* **The data**
= = =

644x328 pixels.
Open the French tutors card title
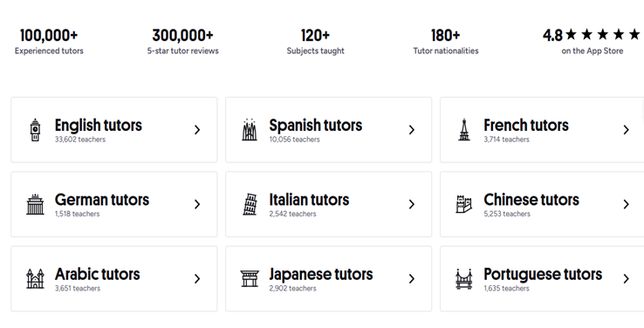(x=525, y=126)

= = =

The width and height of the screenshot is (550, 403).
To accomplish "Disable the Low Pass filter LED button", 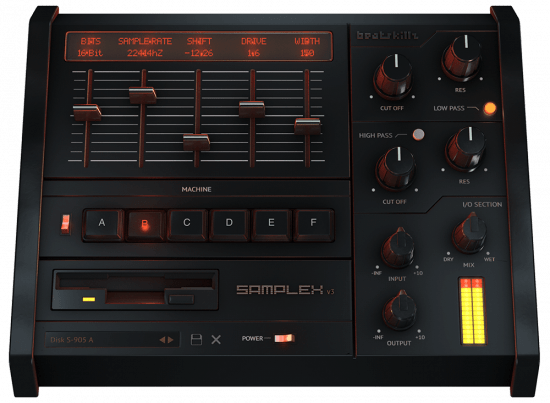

= = =

* **Prompt**
Copy the lines above between the one holding "The width and" and the one holding "the Low Pass", inclusive. Drop the pictures.

* **Response box**
The width and height of the screenshot is (550, 403).
To accomplish "Disable the Low Pass filter LED button", 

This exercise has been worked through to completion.